### To-do list
[1] Translate this sentence from the storyboard text into Spanish: "The marker is liberating, because it lets you communicate visually rather than verbally."
[2] Answer these questions from the storyboard text:
(a) How many scenes does the text suggest sketching?
(b) What is the author's favorite tool for a first draft of a customer journey?
(c) Besides a whiteboard marker, what does the author sometimes give entrepreneurs to draw on?
[3] Continue the storyboard text from its last sentence.

____ Text

How Storyboards Help Entrepreneurs

Storyboarding Your Business

As part of my workshops and consultations, I often hand entrepreneurs the whiteboard marker or give them a sheet of butcher’s paper, and ask them to draw out their customer journey.
In all honesty, this is met with resistance 100% of the time.
But only for a few seconds.
I’ve usually gone first, and they’ve seen my crap drawings.
“If he can do it, I certainly can”.
The marker is liberating, because it lets you communicate visually rather than verbally.
It helps you understand your own business in more detail, reveals hidden opportunities and improves the quality of your pitches.

One of the best places to start is with a storyboard – a series of rough drawings that show a customer finding and experiencing your brand.
By sketching a series of 5-8 scenes, we can understand how a customer discovers your business, how they investigate their options, who they interact with, how they make a purchase decision, what impact your brand has on their life, and if/how they decide to come back.
Storyboards massively improve four facets of your business:

1. They improve your Customer Journey
Customer Journey Mapping is a valuable process, in which you describe how a person experiences your brand (for better or worse).
My favourite tool for your first draft is the 5 E’s of Customer Journey, because it’s a great amount of simple.
It forces you to define the moment a customer is Enticed by your brand, the moment they Enter your store/office/site, the Engagement with your team and your stock, the moment they Exit your store/office/site, and the decision to Extend the relationship in the future.
What’s wonderful about this process is that it describes what happens today, while simultaneously revealing areas for improvement.
This will spark all sorts of ideas of how to attract, serve, delight and retain customers – all because you were forced to think it through in specific detail.
It also lets outside eyes offer suggestions, both of hidden opportunities and hidden risks.

2. They improve your financial models
When working in Excel, it’s easy to forget how your business actually works.
We’re tempted to use round and flattering figures, making all sorts of assumptions about customers, their preferences and their future behaviour.
Storyboards allow us to compare fantasy with reality, and get a better sense of where our customers are coming from, how they make decisions and how much they spend.
This is great for your costing model too – storyboards remind us of the essential ingredients that have to be budgeted in, as well as the costs that are not essential to our customer’s satisfaction.

________
____ Data extract

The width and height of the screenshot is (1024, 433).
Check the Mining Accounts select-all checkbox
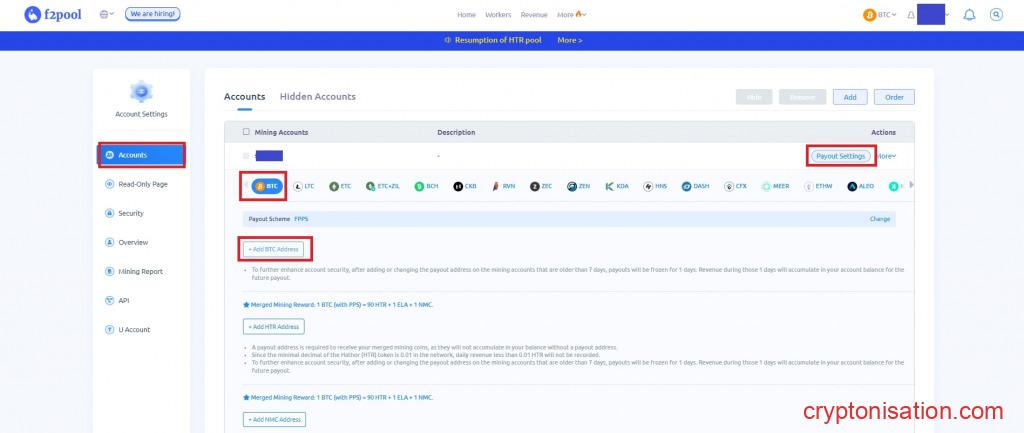[x=246, y=132]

________

### The answers
[1] El marcador es liberador, porque te permite comunicarte de forma visual en lugar de verbal.

[2]
(a) 5 to 8 scenes.
(b) The 5 E's of Customer Journey.
(c) A sheet of butcher's paper.

[3]
We can create more accurate estimates of what it costs to acquire and retain each new customer, as well as identifying opportunities to improve financial performance (e.g. nudging a return visit, guiding customers towards higher priced packages, finding scalable ways of delighting people, etc). 

Sketching Storyboards.png

3. They improve your pitch
A lot of entrepreneurs focus on telling the technical truth about their industry and business, but this goes over the audience’s heads.
We don’t understand your coded language or your broad statistics.
What we understand are stories – specifically stories about one person and how their situation changed.
Storyboards are a great way of describing who your customer is, the path they walk, the way they feel and behave along the way, and the resolution they reach.
A useful framework to follow for your storyboards is the STAR approach to storytelling:
Situation – the setup of the story
Task – what you/your brand saw had to happen
Action – what you did
Result – what happened in the end.
This system is great for job interviews; when someone asks you to “tell me about a time when you…”, these four cues help you set the scene, explain your contribution and highlight the difference it made.
The same goes for pitching to an audience; set the scene, explain what you did, show the difference it made.
e.g. how a new suit helped someone land their dream job, how an accountant saved a client $3700, how a training program healed a community rift, etc.
This prevents you from making vague promises or taking credit for things that were out of your control, and instead highlights what you can do for customers in the future.

4. They help you design new ideas and business models
Long-time readers will know my preference for using tools like a Business Model Canvas to map out new opportunities, and storyboards are a neat complement.
Whereas a Business Model Canvas describes an organisation and its responsibilities, a storyboard zooms in on a customer, their world and their actions.
It costs you almost nothing to sketch out a storyboard for a customer/business/experience that doesn’t yet exist, all it takes is your imagination (and a good beverage).
It’s a great way of answering a “What If?” question:
What if Nike ran a restaurant?
What if a school ran in two shifts each day?
What if the dentist was a place of relaxation?
What if customers never had to visit a post office again?
What if we made our store twice as friendly?
What if we personalised our customer’s experience?
What if we partnered with…?
What if we wanted to charge 3x more and still be a bargain?
The what if question is a prompt, and the storyboard is a structure that helps us think creatively.
It gives us enough structure to think through the question in sequence and detail, but doesn’t restrict or taint our thought process.

Starting A Storyboard.png

Getting Started
A storyboard requires no expensive materials – only a writing implement and a clean surface.
It does require you to put your insecurities aside for a second, but these can be brushed away with a simple “sorry for the rough drawing” as you explain who’s in the picture.
The books that helped me were Show and Tell and Back Of The Napkinboth by Dan Roam.
These are a great encouragement, full of examples of how to draw complex relationships with simple dots, lines, emojis and shapes.

My suggestion is to focus on the who, the actions and the “So What?”.
The who – using a face, stick figure or shape to represent each of the different parties.
The action – using lines and arrows to show who moves/does something.
The “So What?” – using a modified version of the first scene to show how the situation has been resolved or improved in some way.

Over time, you become less apologetic for your drawings, and can instead focus on strengthening the quality of your ideas.
You’ll also find yourself asking other people to draw out their ideas for you.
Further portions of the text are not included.